I don’t think my dad was into school much. He had several different jobs from a very early age, and developed a real talent for building and fixing things as a young man. He built his own bikes from junk, developed a great skill for woodworking, and learned a lot about cars, especially Chevys.

My dad joined the Navy right after he graduated high school, spent a year in Charleston, SC, training in the usual military subjects, along with electronics, and was then assigned the position of Radio Man on a destroyer that traveled everywhere from California to Australia to the South Pacific and Asia. He has a lot of stories from his four years in the Navy. I get the feeling there are some he will never tell me.

My mom was born in Elizabeth, NJ, in 1943 to a very English and very talented mechanical engineer and an equally English and similarly talented housewife. Did I mention that they were English? Yes, all sorts of lineages are available: folks who came over on the Mayflower, folks who helped form the Harvard Divinity School and establish Unitarianism in the U.S., folks who had large country estates with servants. Booths, and Wares, and Allens (thus my middle name), and lots of other waspy folks.

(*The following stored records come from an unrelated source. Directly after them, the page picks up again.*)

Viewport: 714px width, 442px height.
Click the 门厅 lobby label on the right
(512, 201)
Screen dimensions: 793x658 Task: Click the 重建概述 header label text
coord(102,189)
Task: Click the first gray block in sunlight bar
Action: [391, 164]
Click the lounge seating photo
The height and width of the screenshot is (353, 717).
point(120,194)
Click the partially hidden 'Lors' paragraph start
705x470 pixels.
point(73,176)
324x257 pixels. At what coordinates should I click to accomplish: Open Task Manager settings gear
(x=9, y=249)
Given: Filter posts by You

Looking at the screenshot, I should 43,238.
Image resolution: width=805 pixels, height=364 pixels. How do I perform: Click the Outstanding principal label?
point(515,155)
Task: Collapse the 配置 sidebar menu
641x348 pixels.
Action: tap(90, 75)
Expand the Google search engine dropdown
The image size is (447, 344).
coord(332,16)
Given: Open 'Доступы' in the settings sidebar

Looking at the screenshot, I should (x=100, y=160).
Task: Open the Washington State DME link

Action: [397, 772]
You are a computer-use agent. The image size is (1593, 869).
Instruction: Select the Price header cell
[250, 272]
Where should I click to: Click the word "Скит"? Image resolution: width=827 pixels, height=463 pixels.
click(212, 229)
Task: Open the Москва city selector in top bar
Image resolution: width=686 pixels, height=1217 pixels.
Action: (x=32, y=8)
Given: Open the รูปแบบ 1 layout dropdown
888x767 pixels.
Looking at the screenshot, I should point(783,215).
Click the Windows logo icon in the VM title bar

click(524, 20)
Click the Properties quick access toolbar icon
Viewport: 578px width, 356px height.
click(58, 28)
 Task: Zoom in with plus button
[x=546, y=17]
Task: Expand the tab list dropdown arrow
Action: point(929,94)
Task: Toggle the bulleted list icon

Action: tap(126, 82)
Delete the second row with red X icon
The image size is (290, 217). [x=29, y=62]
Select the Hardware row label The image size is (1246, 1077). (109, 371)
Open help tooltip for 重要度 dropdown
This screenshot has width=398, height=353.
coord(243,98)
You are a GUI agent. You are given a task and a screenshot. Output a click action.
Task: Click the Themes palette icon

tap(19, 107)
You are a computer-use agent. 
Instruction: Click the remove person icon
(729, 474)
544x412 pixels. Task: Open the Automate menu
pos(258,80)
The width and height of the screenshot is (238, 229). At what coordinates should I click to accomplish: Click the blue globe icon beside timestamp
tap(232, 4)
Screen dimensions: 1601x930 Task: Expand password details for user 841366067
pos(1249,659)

My mom was the oldest child. She had a brother for a brief time, but he died very young, and no one ever talks about that much. She did permanently end up with a younger sister, who became quite the hippie chick for awhile, then grew up to become a SAS programmer with two kids, living in a swanky town in northern NJ. My mom was somewhat of a tomboy, and an athlete too, excelling at track and tennis. Not at all surprising pastimes for the daughter of an English son. Her parents were good parents from what I’ve heard, and money wasn’t a problem. I have heard her complain that they were not very affectionate, and that they wouldn’t let her stir her ice cream into mush before eating it, because, well, that’s just not proper!

At some point my mom became friends with a girl from her elementary school. They got along very well. This girl had one brother who was certifiably crazy, and another one who was uncertifiably so, at least in the tendency he had to take my mother’s shoes and throw them in the trees. Ooh, how she hated him! She plotted and waited patiently, like any girl worth her salt can.

Some time later she graduated high school, and had the occasion to go with her old friend to greet that odd shoe-throwing brother of hers, who had just returned from his tour in the Navy. Hmm, he was CUTE now: bright blue eyes with more than a little mischief shining through them. The gears of an ancient plan creaked back into motion. She would invite him on the local Presbyterian church’s hay ride. Revenge would be hers! She would marry him.